I hadn't noticed the parameter-index feature. Is that a good idea? Surely if this level of control is needed, it would be better to add the attribute to each parameter individually — or still better, just use explicit ownership qualifiers to mark the exceptions. And it creates all sorts of ugly questions about the indexing base and how it accounts for implicit parameters.

erik.pilkington marked an inline comment as done.Jan 3 2019, 1:52 PM
erik.pilkington added inline comments.
clang/docs/AutomaticReferenceCounting.rst
1779

Oh, good point. I never even considered just opting out with __strong instead of indices. That makes a lot more sense and has better ergonomics. I'll remove that feature and update the docs...

FWIW: I explained why I went with the attribute on the FunctionDecl instead of the ParmVarDecl a few comments up if you missed it.

erik.pilkington marked an inline comment as done.

Remove support for parameter indices.

Sorry, I keep coming up with small tweaks to the documentation. These should be the last of them, so if Aaron's also satisfied, feel free to commit with those modifications.
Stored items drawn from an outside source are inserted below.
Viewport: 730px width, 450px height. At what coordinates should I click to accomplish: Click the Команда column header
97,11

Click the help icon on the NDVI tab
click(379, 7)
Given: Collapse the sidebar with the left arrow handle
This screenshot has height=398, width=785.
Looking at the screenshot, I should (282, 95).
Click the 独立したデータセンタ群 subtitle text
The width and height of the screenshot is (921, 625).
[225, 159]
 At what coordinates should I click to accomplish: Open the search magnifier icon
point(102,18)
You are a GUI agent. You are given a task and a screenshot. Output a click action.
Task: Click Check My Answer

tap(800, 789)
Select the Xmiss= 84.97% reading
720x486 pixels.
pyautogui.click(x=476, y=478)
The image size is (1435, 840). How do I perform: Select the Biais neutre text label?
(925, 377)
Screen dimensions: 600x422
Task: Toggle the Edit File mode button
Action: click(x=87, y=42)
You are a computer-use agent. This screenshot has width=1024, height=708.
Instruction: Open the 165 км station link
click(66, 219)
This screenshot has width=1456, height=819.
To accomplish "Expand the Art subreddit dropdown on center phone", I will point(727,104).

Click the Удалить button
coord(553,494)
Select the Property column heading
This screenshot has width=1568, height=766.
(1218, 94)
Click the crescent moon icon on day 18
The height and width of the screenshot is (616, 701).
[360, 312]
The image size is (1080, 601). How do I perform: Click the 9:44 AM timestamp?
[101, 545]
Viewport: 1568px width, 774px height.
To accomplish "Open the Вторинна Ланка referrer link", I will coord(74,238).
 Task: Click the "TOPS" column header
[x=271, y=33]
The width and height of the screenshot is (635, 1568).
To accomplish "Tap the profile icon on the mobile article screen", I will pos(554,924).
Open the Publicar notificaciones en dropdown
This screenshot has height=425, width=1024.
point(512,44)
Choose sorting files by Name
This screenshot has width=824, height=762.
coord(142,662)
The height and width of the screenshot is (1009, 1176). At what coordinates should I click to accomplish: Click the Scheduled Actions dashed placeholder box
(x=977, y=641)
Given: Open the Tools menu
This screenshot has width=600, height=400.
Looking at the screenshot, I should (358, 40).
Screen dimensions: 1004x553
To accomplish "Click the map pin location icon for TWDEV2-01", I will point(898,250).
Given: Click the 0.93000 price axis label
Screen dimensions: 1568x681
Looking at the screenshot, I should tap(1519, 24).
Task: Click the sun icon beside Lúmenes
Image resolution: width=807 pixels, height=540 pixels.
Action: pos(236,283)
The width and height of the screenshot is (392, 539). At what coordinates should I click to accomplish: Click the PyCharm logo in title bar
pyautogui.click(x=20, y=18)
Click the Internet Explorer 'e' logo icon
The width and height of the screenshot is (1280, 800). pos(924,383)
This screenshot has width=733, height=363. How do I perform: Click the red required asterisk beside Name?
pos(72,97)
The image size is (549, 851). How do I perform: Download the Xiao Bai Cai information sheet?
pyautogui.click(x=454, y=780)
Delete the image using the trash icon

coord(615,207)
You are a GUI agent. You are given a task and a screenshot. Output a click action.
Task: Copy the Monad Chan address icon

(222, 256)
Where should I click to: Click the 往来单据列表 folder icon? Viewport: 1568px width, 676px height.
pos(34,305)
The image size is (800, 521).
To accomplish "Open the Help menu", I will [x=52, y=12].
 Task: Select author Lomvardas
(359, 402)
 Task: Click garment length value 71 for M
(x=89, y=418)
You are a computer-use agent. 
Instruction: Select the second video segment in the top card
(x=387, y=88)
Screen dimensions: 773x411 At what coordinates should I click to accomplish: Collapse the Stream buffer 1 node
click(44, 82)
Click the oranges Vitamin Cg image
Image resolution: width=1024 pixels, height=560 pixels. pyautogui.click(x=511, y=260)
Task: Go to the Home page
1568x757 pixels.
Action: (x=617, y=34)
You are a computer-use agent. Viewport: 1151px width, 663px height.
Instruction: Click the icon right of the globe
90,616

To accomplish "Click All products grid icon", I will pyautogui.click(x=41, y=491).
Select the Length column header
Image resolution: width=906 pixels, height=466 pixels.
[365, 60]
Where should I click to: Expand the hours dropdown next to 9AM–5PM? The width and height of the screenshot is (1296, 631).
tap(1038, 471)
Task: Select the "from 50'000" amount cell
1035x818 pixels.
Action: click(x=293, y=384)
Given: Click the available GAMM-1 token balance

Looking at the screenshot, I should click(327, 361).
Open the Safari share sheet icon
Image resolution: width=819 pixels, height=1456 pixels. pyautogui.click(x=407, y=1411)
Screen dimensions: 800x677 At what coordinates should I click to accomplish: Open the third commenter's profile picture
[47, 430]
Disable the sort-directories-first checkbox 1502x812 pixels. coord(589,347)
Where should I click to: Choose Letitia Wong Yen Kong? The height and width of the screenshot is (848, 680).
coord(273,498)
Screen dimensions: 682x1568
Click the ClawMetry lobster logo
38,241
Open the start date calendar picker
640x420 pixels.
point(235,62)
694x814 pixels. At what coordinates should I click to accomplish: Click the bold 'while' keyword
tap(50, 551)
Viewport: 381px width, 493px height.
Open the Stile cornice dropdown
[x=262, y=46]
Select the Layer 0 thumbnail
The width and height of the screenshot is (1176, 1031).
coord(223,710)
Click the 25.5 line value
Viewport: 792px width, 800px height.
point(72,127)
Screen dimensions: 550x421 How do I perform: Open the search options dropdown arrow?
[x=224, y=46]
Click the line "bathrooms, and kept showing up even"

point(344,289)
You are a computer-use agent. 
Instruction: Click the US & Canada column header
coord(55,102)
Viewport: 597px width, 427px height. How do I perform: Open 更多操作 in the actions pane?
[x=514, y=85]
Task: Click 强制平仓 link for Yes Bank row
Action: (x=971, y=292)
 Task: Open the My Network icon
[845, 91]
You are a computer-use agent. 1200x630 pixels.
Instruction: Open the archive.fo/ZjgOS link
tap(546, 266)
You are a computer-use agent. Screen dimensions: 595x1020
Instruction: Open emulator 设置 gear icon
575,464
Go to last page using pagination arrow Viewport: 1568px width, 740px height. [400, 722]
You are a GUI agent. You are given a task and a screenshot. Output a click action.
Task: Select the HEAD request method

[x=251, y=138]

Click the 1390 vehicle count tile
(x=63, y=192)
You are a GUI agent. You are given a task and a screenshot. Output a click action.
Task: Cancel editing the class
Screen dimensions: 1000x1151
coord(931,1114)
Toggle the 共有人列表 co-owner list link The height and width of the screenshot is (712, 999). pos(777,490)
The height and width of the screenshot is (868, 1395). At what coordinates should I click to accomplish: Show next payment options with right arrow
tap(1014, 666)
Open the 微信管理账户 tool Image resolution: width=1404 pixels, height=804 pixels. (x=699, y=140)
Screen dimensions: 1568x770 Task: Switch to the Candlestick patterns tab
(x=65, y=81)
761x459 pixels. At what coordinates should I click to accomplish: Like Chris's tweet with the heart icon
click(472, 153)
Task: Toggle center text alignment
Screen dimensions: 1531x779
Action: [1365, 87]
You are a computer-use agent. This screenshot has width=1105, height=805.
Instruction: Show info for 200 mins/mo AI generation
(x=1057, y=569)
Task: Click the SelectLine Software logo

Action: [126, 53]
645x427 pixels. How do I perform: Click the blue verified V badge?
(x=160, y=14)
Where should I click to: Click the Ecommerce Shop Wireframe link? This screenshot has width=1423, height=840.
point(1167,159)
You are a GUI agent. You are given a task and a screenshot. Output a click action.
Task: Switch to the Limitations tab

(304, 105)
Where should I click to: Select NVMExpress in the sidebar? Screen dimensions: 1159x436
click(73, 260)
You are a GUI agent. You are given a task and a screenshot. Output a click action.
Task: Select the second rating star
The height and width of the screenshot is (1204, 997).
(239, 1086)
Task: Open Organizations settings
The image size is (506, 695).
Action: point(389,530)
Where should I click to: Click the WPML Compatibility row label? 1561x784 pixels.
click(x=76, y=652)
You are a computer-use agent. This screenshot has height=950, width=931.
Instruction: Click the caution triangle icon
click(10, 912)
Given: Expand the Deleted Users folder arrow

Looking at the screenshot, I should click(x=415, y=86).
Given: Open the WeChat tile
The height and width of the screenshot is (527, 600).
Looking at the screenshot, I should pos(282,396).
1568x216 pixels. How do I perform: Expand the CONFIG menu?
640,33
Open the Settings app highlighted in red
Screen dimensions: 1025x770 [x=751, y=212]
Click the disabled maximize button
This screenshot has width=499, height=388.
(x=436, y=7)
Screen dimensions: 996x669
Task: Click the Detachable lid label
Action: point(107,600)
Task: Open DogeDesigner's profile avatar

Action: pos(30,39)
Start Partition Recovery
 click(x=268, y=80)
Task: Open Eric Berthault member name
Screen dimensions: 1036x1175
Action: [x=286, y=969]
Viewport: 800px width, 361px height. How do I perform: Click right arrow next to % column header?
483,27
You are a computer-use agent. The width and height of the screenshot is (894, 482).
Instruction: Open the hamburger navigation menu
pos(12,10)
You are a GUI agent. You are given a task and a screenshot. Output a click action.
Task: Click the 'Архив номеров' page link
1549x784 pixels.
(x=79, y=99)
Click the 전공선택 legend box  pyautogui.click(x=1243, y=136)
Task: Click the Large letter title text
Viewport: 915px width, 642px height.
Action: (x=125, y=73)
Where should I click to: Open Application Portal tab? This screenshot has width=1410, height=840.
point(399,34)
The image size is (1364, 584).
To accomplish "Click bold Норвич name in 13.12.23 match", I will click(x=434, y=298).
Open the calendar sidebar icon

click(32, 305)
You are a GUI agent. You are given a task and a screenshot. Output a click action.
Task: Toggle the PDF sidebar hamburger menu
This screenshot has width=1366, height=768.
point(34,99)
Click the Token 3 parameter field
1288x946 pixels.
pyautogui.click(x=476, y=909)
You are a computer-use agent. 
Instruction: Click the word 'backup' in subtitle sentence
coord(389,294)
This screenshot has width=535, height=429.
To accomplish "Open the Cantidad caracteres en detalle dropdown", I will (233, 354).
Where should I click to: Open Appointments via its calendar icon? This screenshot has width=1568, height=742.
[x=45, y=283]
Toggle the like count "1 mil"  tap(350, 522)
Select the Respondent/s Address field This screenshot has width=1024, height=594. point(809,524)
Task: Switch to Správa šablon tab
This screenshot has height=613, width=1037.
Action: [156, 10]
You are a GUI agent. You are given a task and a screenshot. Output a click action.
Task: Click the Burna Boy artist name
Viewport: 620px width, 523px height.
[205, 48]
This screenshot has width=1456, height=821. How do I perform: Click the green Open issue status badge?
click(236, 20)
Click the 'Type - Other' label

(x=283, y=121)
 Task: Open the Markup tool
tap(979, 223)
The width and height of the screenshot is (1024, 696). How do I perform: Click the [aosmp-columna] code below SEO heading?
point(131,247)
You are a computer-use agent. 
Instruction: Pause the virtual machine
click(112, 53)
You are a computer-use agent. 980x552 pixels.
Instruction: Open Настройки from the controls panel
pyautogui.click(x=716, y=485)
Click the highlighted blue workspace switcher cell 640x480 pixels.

clang/docs/AutomaticReferenceCounting.rst
1788

Consider adding a paragraph describing how to test for support for this attribute.

clang/include/clang/Basic/AttrDocs.td
3801

Please add a paragraph saying that this attribute has no effect when ARC isn't enabled.

erik.pilkington marked 3 inline comments as done.

Mention __has_attribute and the ignored without -fobjc-arc thing. @aaron.ballman: Do you have any more thoughts here?

aaron.ballman accepted this revision.Jan 4 2019, 9:57 AM

LGTM aside from a few minor nits/questions.

clang/docs/AutomaticReferenceCounting.rst
1747

deinitialization -> destruction ?

clang/lib/Sema/SemaDeclAttr.cpp
6160

The const_cast<> here feels a bit nasty, but I'm not certain it's worth an overload of getFunctionOrMethodParam() to hide it away. Your call on whether you want to add the overload or not.

This revision is now accepted and ready to land.Jan 4 2019, 9:57 AM
This revision was automatically updated to reflect the committed changes.